◆ **PROBLEM TO WORK ON**
Give back exactly the lines from the one that holds "Viewport: 700px width, 942px height." through the final line of the data; omit the pictures and add nothing.

◆ **TASK DATA**
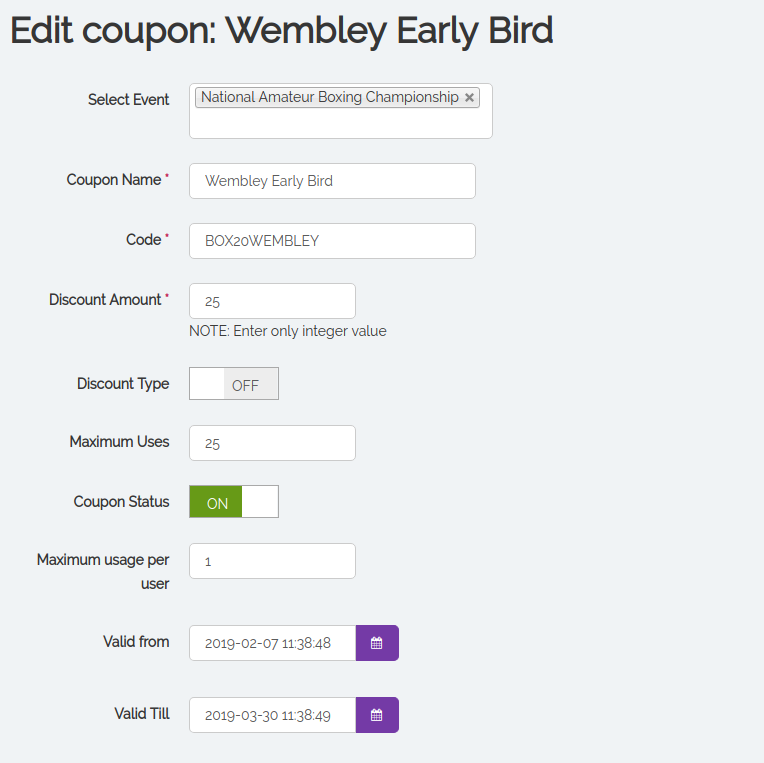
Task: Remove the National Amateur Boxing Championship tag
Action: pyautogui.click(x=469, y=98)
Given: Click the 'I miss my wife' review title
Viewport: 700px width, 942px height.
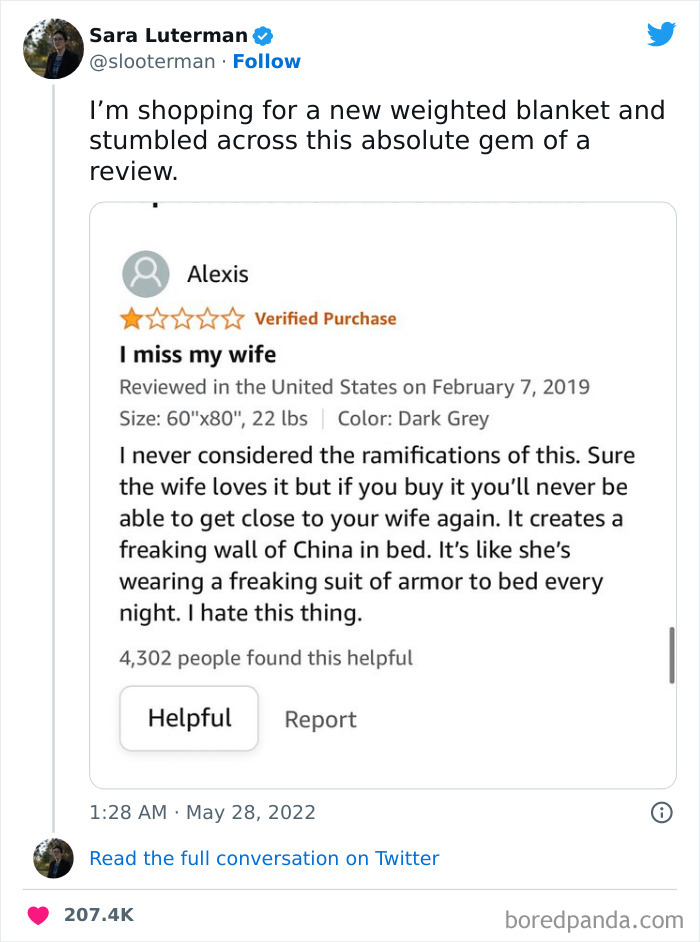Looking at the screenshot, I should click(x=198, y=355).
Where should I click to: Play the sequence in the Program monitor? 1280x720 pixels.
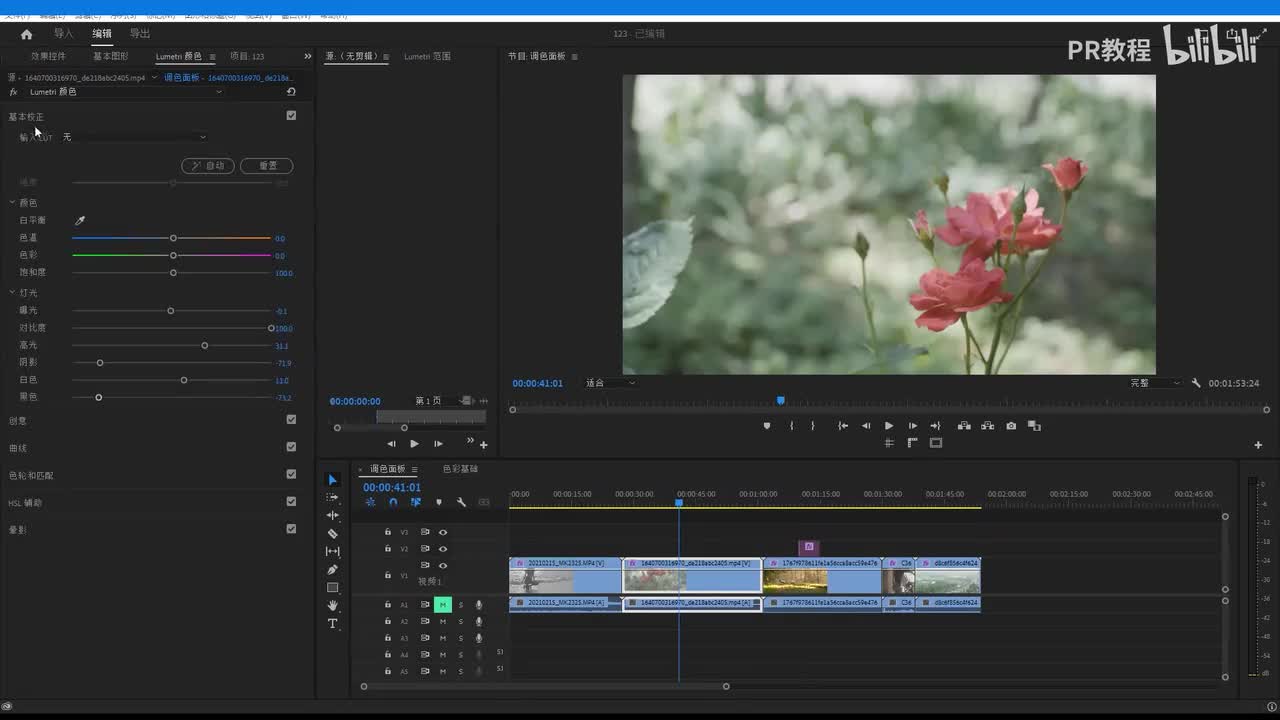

◆ **SOLUTION**
Viewport: 700px width, 942px height.
Looking at the screenshot, I should click(x=198, y=355).
Where should I click to: Play the sequence in the Program monitor? 1280x720 pixels.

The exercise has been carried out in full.